Proposed Projects

Below are a few ideas for class projects. This is only a suggested list. You are encouraged to come up with your own ideas. Some of these are more specific than others.

In the projects you are required to:

Storing XML in relational databases

XML is going to be the major model for sharing data on the WWW. In many cases, organizations will need to store and manipulate XML data. Several researchers have proposed approaches to storing XML in relational databases. In each of these proposals, the XML is stored as a set of relations in the database. In a sense, the problem of storing XML in a relational database can be viewed as the problem of selecting a set of views to store in a database. In this case, the result of the view is a table.

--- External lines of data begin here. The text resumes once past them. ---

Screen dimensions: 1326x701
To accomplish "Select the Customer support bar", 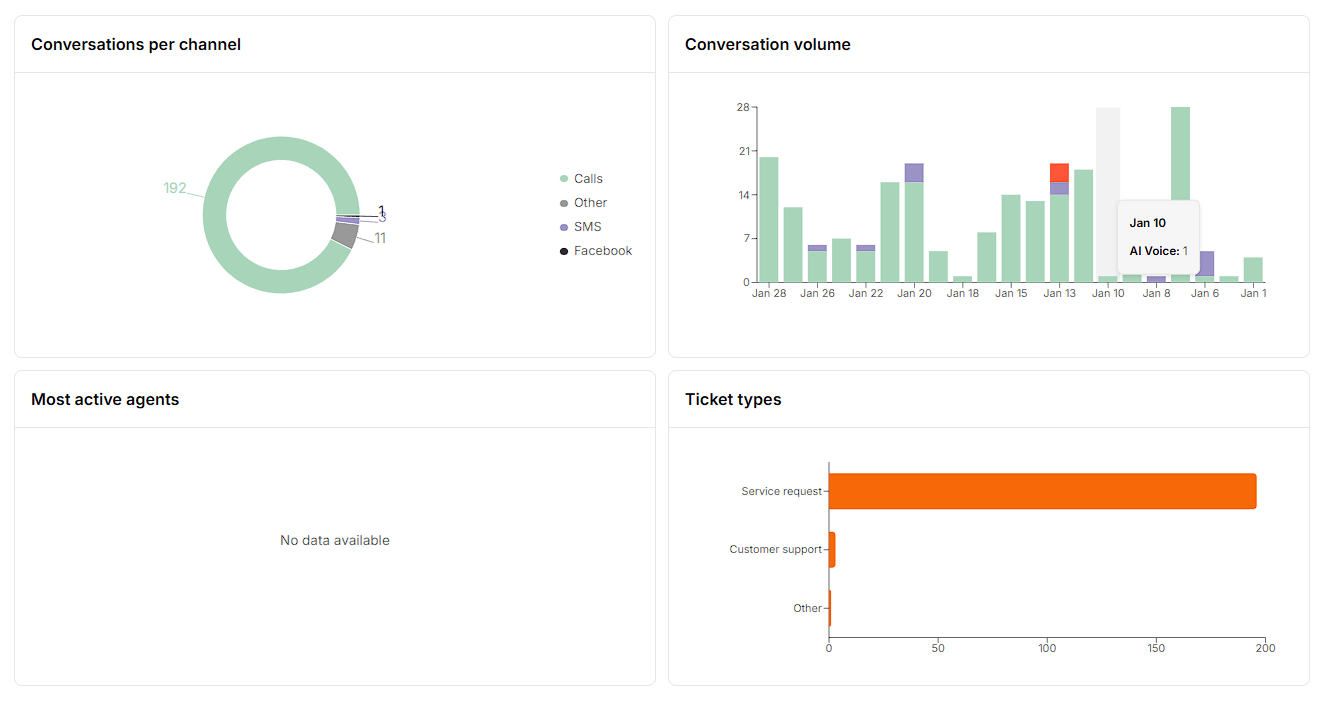I will 832,549.
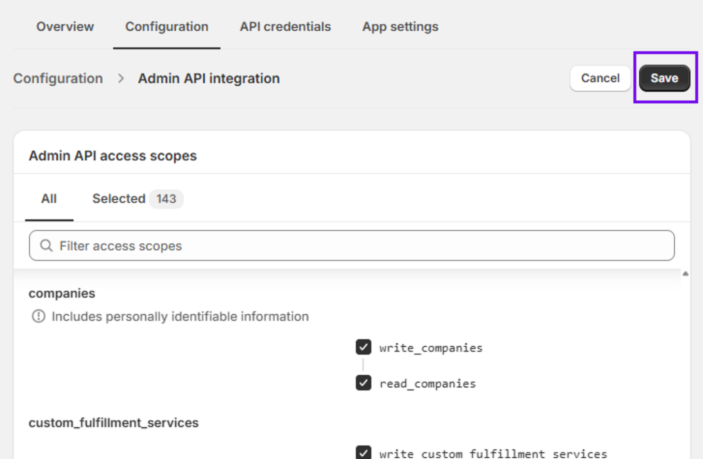The width and height of the screenshot is (703, 459).
Task: Go to the App settings tab
Action: point(400,26)
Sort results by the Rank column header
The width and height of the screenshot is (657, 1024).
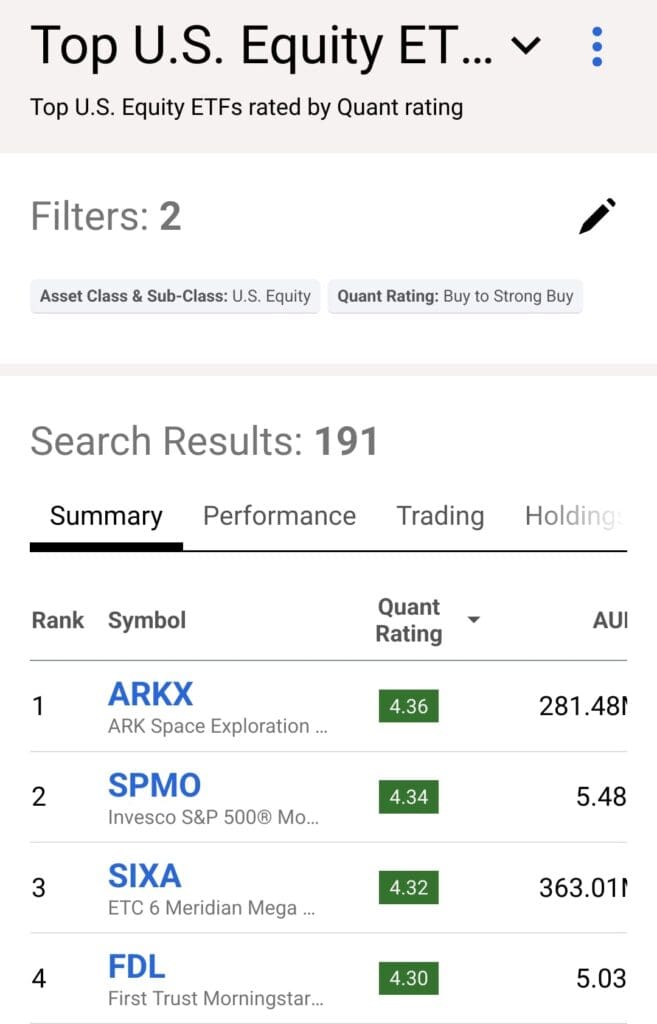[x=58, y=619]
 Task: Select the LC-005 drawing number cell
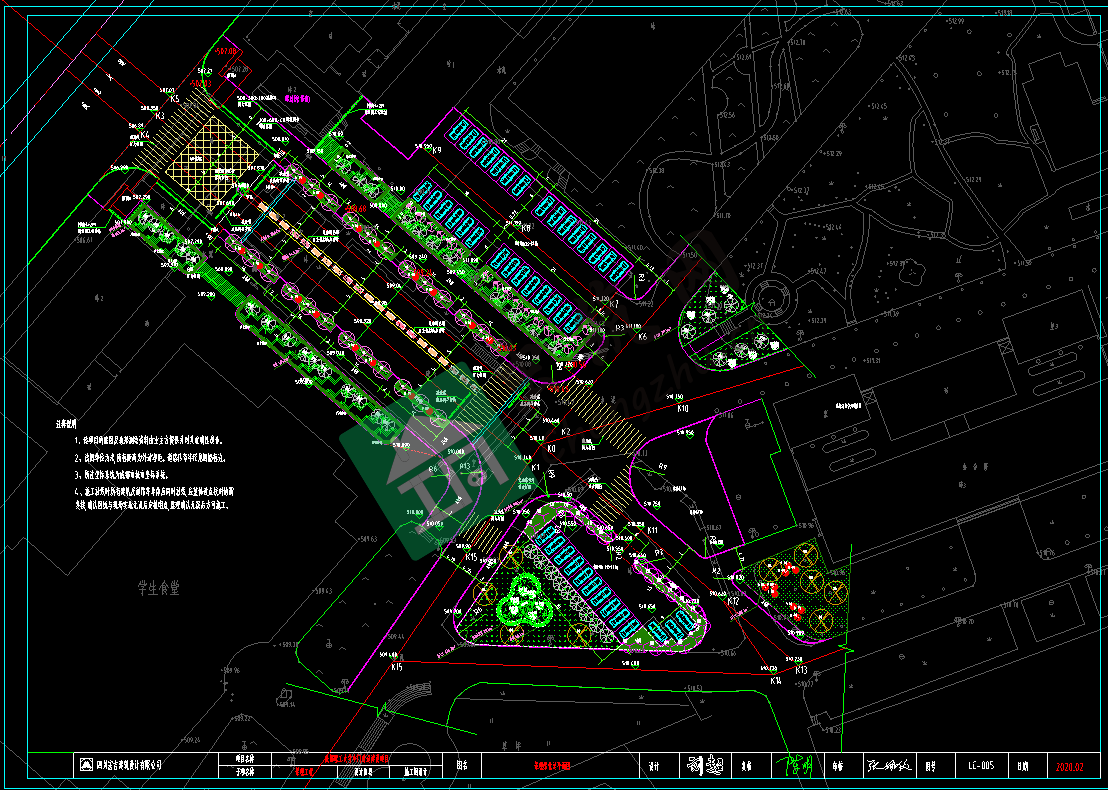click(x=979, y=767)
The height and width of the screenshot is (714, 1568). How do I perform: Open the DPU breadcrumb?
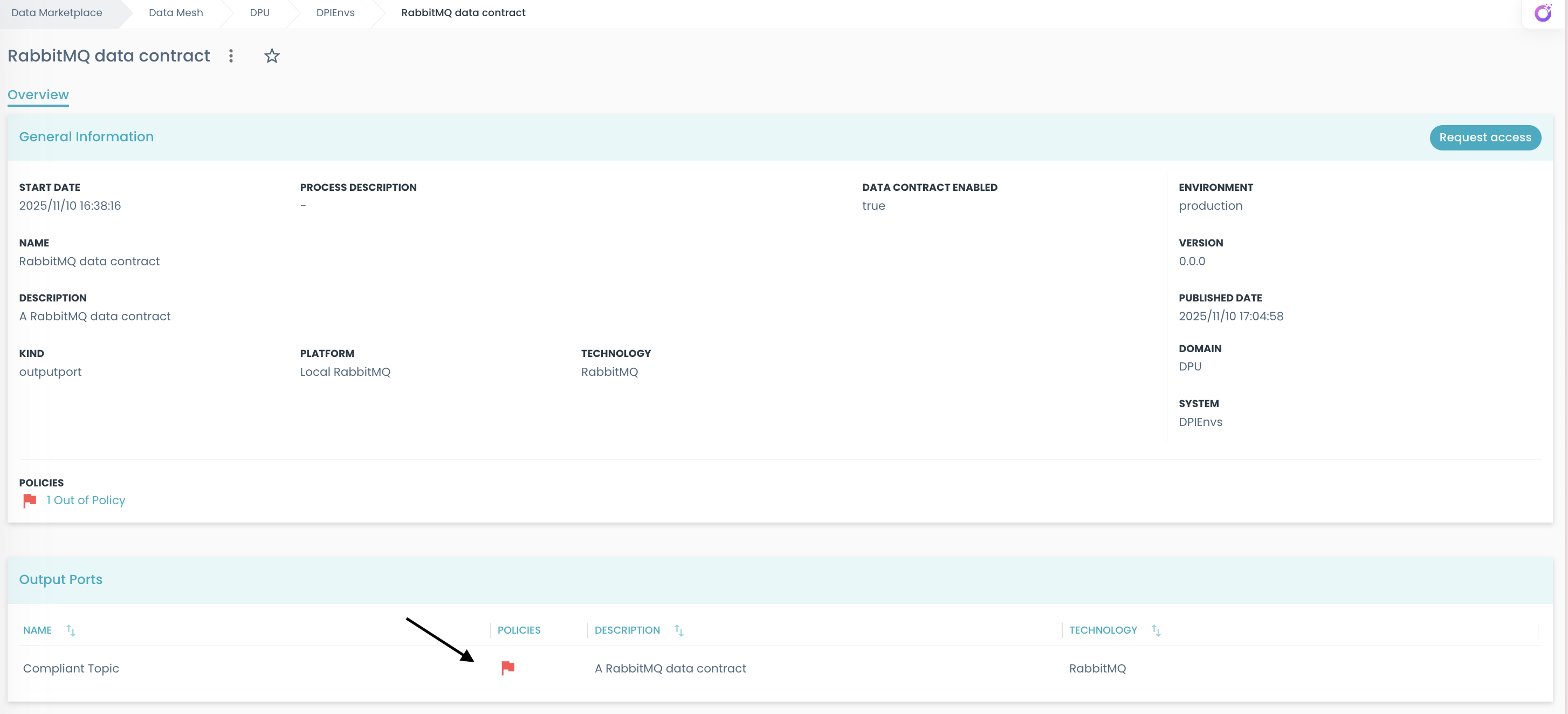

Build a system that explores this approach. I.e., pose the problem of storing XML as a problem of view selection in data warehouse design. Show that it is more flexible than other approaches and yields better storage forms.

Background reading:

Large scale query server

Database systems usually optimize for the case of large amounts of data and one or few queries. In modern applications (e.g., portals that provide personal pages), the requirement is that there are many queries. Build a system that accepts a large (and possibly changing) number of queries, and is required to update the results of these queries as data streams in. Several technical problems lie here; identify the key ones and propose solutions to them.

Background reading:

Model Management

Bernstein et al. propose a vision for model management systems. Choose one of the problems they describe, and make a first stab at it.

Background reading:

Type-in databases

One of the key problems with database systems is that they require you to define a schema before you can enter any data. Build a system (possibly on top of an existing DBMS) in which you can start typing in your data immediately. The system should help you in organizing your data as you go along, but in a non-intrusive fashion.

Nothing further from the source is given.